Nei corridoi di via Piranesi a Milano, si narra ancora di quando negli anni 80 nessuno voleva prendersi cura di creare (e gestire) una nazionale femminile di fondo, e fu l’indimenticato Camillo Onesti (scomparso un anno fa) a dire: «Beh, che problema c’è? Lo faccio io…». E da quella risposte nacquero leggende come Belmondo, Di Centa, Paruzzi. Fondamentalmente, quello che funziona per gli uomini, funziona anche per le donne: una corretta metodologia e un approccio chiaro e trasparente da parte dell’allenatore hanno effetti positivi per entrambi.

Con la differenza che per le atlete il meccanismo è più complicato, sottile e… sofisticato. La motivazione è da ricercarsi proprio nella differenza morfologico-funzionale tra uomini e donne a livello del sistema nervoso. Il corpo calloso, una struttura composta da fibre che mette in comunicazione gli emisferi destro e sinistro, nella donna è più spessa e permette molte più connessioni.
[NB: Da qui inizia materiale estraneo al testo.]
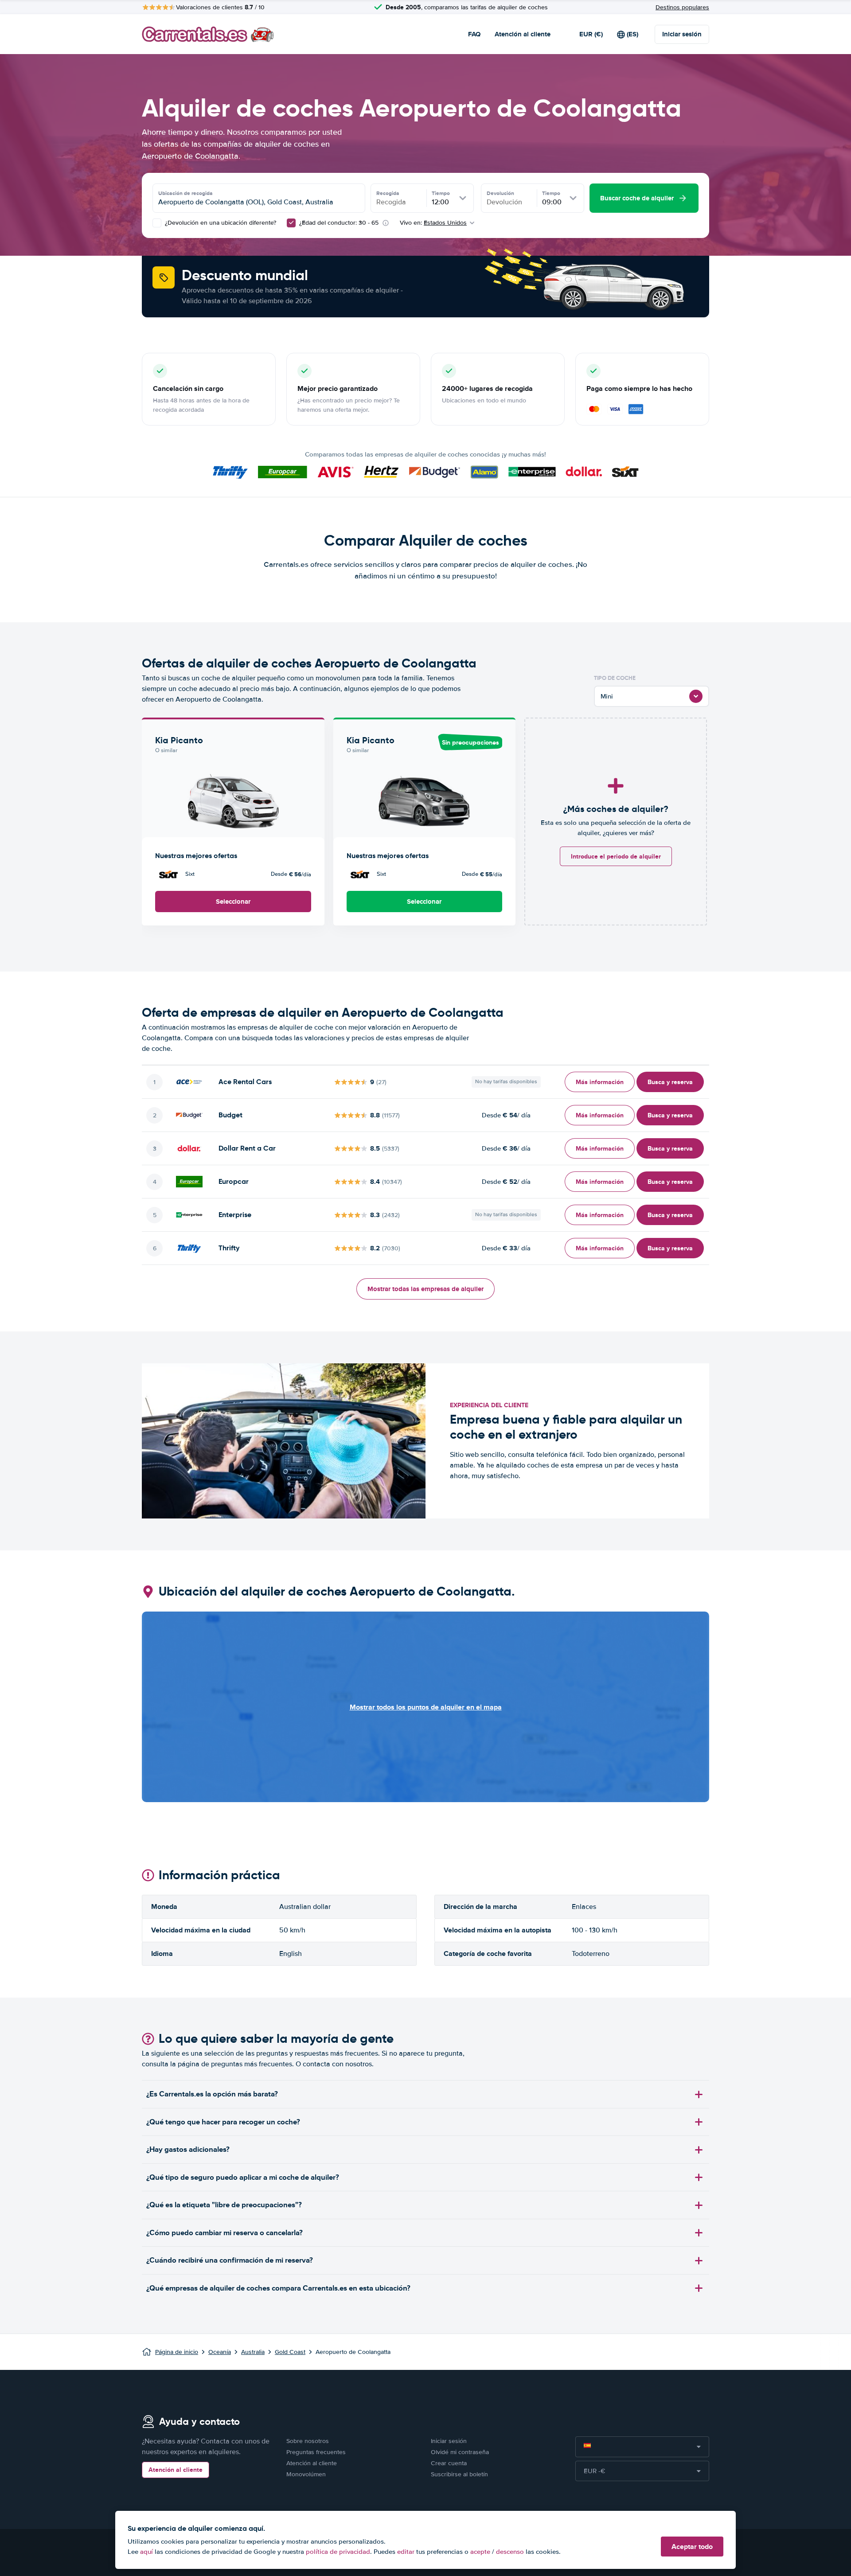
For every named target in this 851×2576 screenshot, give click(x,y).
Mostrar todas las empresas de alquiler (425, 1289)
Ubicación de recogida (185, 193)
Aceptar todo (692, 2546)
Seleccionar (233, 901)
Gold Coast (290, 2352)
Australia (253, 2352)
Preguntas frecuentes (316, 2452)
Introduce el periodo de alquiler (616, 856)
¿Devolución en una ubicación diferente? (219, 222)
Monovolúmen (306, 2474)
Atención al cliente (522, 34)
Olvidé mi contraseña (460, 2452)
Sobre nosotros (307, 2441)
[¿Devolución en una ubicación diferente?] (156, 223)
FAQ (474, 34)
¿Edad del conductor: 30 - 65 (339, 222)
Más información (600, 1081)
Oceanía (219, 2352)
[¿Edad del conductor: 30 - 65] (291, 223)
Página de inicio (176, 2352)
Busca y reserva (670, 1081)
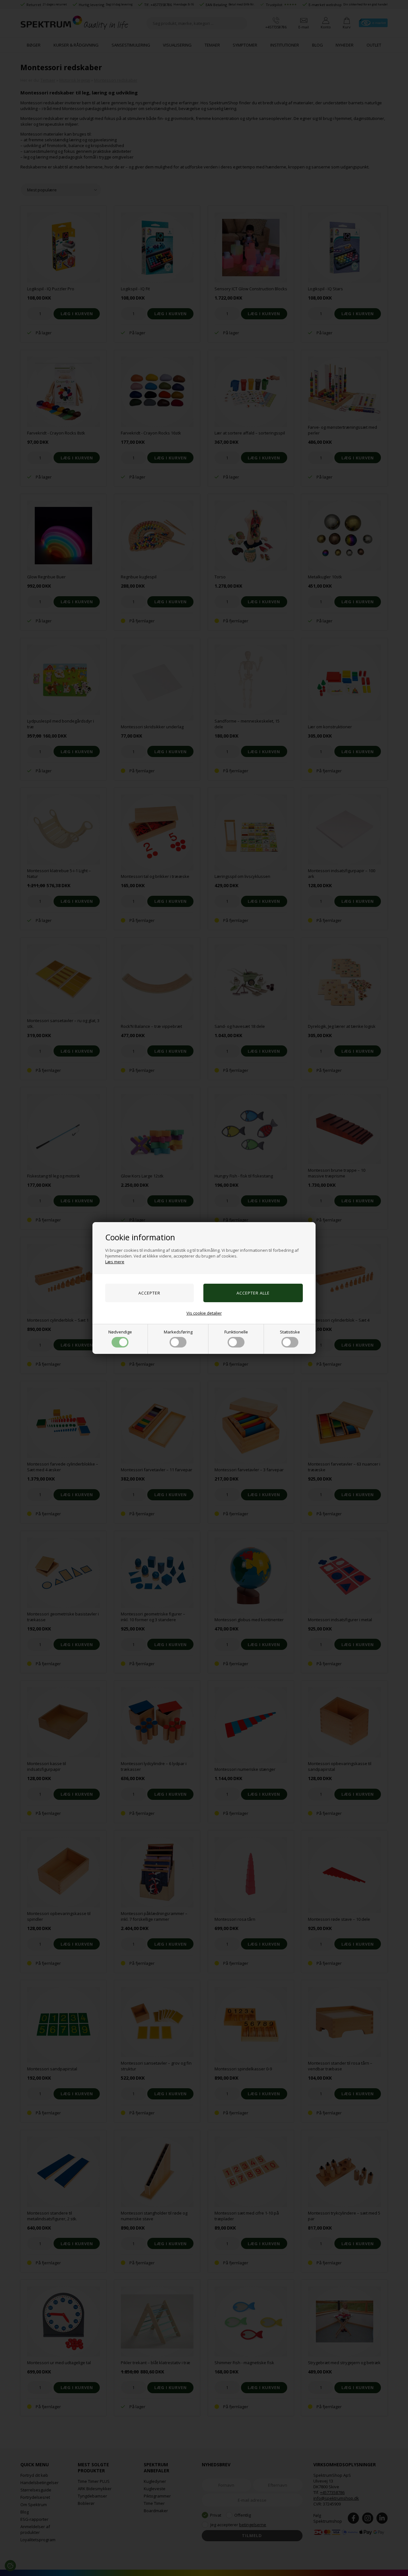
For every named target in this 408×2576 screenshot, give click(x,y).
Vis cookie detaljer (204, 1313)
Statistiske (290, 1332)
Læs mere (114, 1262)
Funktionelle (236, 1332)
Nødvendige (120, 1332)
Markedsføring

Per questo le donne hanno una maggiore capacità di integrare pensiero ed emozioni, sono più intuitive e “multitasking”. Non sempre un vantaggio nell’ambito dello sport agonistico, in cui risulta più vincente la relativa superficialità e capacità
di focalizzarsi sull’obiettivo degli uomini.
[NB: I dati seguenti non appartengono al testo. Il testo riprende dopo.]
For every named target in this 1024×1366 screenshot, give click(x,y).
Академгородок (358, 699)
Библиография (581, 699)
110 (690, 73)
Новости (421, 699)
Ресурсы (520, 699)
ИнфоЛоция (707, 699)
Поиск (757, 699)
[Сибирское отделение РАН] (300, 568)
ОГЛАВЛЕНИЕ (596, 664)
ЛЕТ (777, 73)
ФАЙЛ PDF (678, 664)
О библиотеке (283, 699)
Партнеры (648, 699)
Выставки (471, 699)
Le atlete sono più condizionate dal punto di vista emozionale ed ormonale, anche quando scendono in pista. Prima dell’obiettivo, riveste grande importanza la modalità. Particolari e dettagli che per i colleghi maschi sono praticamente invisibili, per le donne sono determinanti. È per questo che non è sufficiente il contenuto: le atlete portano la propria attenzione anche al modo e al tono con cui viene espresso. Ed è per questo che è fondamentale la parte relazionale con l’allenatore: le atlete hanno bisogno di essere capite, supportate; devono avere fiducia nel proprio coach e percepire che lui crede in loro. Insomma, l’universo femminile è estremamente più grande, complesso, variegato e, proprio per questo, più instabile. E sì, è più difficile gestire la preparazione di una squadra femminile. Ma i coraggiosi allenatori che riescono a conquistarsi la fiducia delle ragazze, vengono ripagati con grande soddisfazione: le atlete sono più precise ed accurate, vivono lo sport con più partecipazione, convinzione e dedizione rispetto agli uomini.

Più che un’impresa, definirei allenare la squadra femminile una sfida: complicata sì, ma, come tutte le cose difficili, stimolante e soddisfacente. E il grande Camillo di sfide ne ha vinte tante.